Monday, 4 June 2012

End Of Month View ~ May 2012


May was a month of mercurial weather, much squidging of lily beetles and my favourite gardening show. It was also the month when I came to the conclusion that somebody else can grow my tomato plants next year. Please remind me come January.

Progress at the allotment leaves a lot to be desired - I think that I might have said that last month. The cold and wet first half of the month meant that I did not spend enough time there and then before we knew it it was too hot to work. So the weeds have had an absolute field day. Garlic and shallots have survived the rabbit's initial attempts to thwart them and are making good progress especially the garlic.

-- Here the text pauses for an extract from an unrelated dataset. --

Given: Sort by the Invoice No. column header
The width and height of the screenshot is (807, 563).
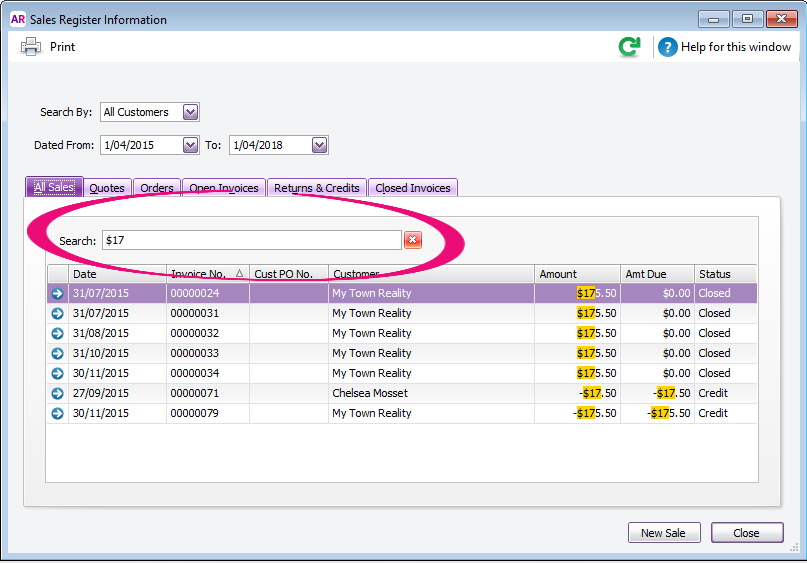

Note to self - do not plant any home harvested shallots next year - they have not done well. All the soft fruit have been enjoying the wet stuff and I think they will do well this year. The apples sadly though were early into flower and have been hit by the cool nights - two of the three trees are showing less fruit than they did last year which is most disappointing. They fruited for the first time last year so I was expecting a better yield this year but it's not to be. Beetroot, onions, lettuces and chard are slowly bulking up. Looking most tatty though are my broad beans and peas, which have been not only knocked back by the weather but also nibbled by the weevil.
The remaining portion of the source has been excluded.